(Extracted records):
%%

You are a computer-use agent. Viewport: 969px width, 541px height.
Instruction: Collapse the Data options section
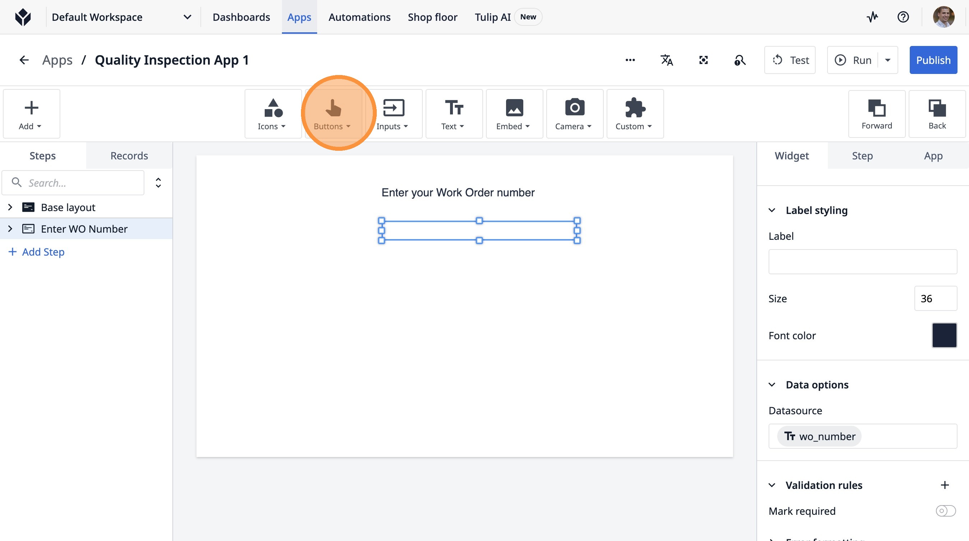[x=772, y=385]
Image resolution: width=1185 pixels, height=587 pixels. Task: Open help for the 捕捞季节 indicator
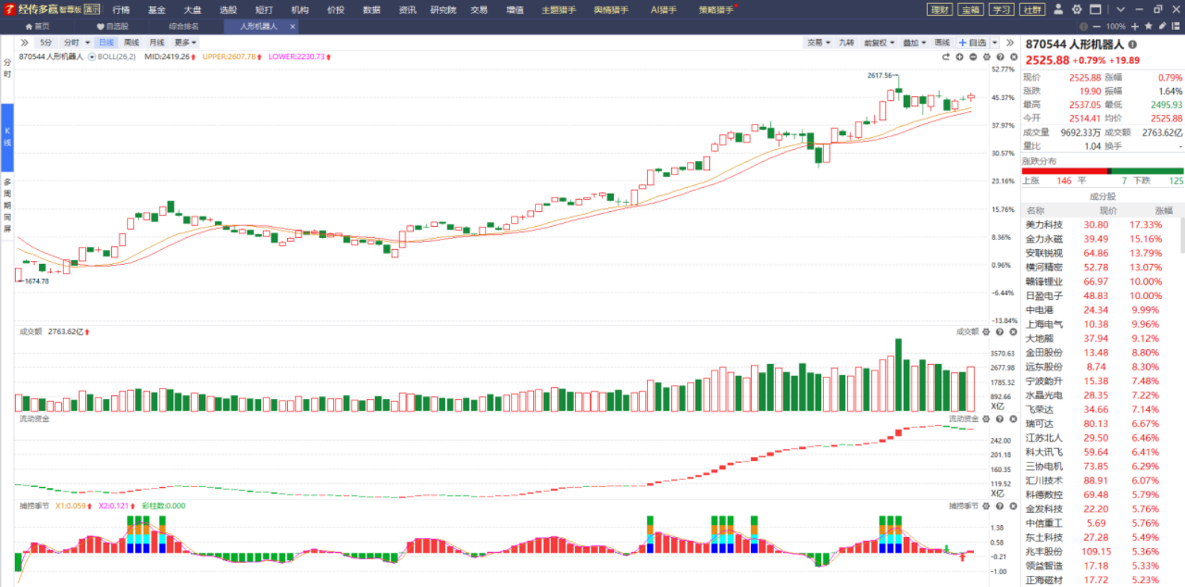pyautogui.click(x=999, y=506)
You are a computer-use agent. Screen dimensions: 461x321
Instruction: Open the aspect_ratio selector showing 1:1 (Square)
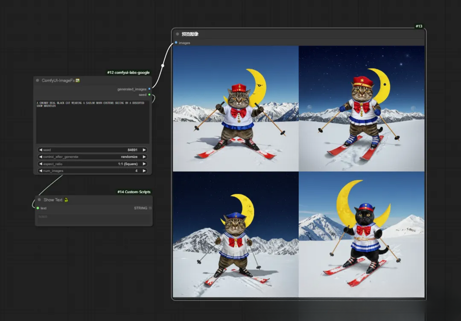coord(93,163)
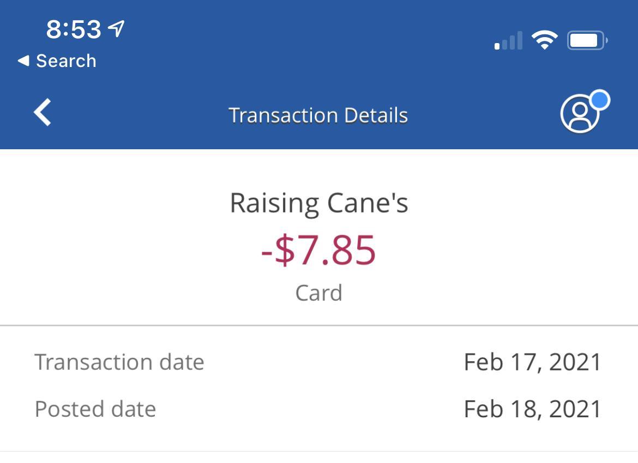Tap the battery indicator icon
Screen dimensions: 638x463
click(x=587, y=40)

%%

Reproduce every line of the records above word for word, leaving out the pictures.

(EXERCISE OUTPUT):
You are a computer-use agent. Viewport: 969px width, 541px height.
Instruction: Collapse the Data options section
[x=772, y=385]
Image resolution: width=1185 pixels, height=587 pixels. Task: Open help for the 捕捞季节 indicator
pyautogui.click(x=999, y=506)
You are a computer-use agent. Screen dimensions: 461x321
Instruction: Open the aspect_ratio selector showing 1:1 (Square)
coord(93,163)
Tap the battery indicator icon
Screen dimensions: 638x463
click(x=587, y=40)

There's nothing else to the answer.